The "representative theories" he refers to are the theories of traditional empiricism, sensory empiricism. You are basically refuting James's attack on SOM with an SOM defense, even while you deny that there is such a thing. This is another instance where I can only conclude that you don't understand what the problem is. This so eludes you that you get angry at my objections and take them as some kind of unfair dirty trick. But even when you're being careful and trying to demonstrate your understanding, I still see no evidence of comprehension.
Just in terms of your pride, this is not going to go down easy. That's why you're such a prick about it all the time. You just can't believe there's something you don't understand properly. Well, believe it. A lot of people have misunderstood this stuff over the last century and you won't be the last either. I remember being baffled and getting angry and thinking those other guys were talking crazy nonsense. But then Paul Turner helped me out and then I went back to school. It took work and time but I did change my mind about what this stuff meant and now there is a whole range of material that I can read with almost total comprehension, stuff that would have made no sense to me otherwise. I mean, I know what you're doing because I did it too. Been there, done that, you know?

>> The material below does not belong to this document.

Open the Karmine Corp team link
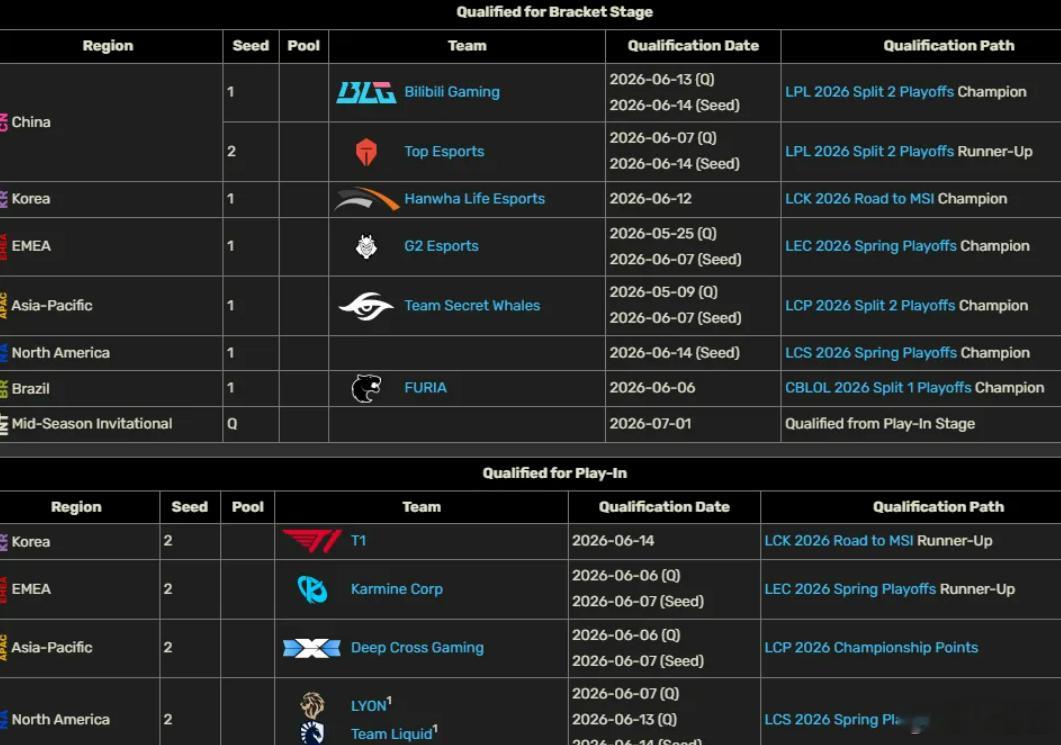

Maybe you could just do a fake it til you make it kind of thing. Tell yourself that you're gonna pretend, just for the sake of argument, that I actually know what I'm saying when I talk about this stuff. It's not that crazy of an idea, you know? I know it offends you, but Pirsig is not the only one who thinks I get this stuff. The author of the Guidebook to ZAMM, the guy who teaches pragmatism of my university and the director of the graduate program are all on my thesis committee and they've not only signed off, they're all pretty psyched about it. I think its just unrealistic that they could all be wrong where you are right. I mean, this pretended trust doesn't take a huge leap of faith. It would only take a decent respect for the opinions of people who are in a position to have an opinion. On top of that, nasty just isn't working. Not unless your aim is to be disliked.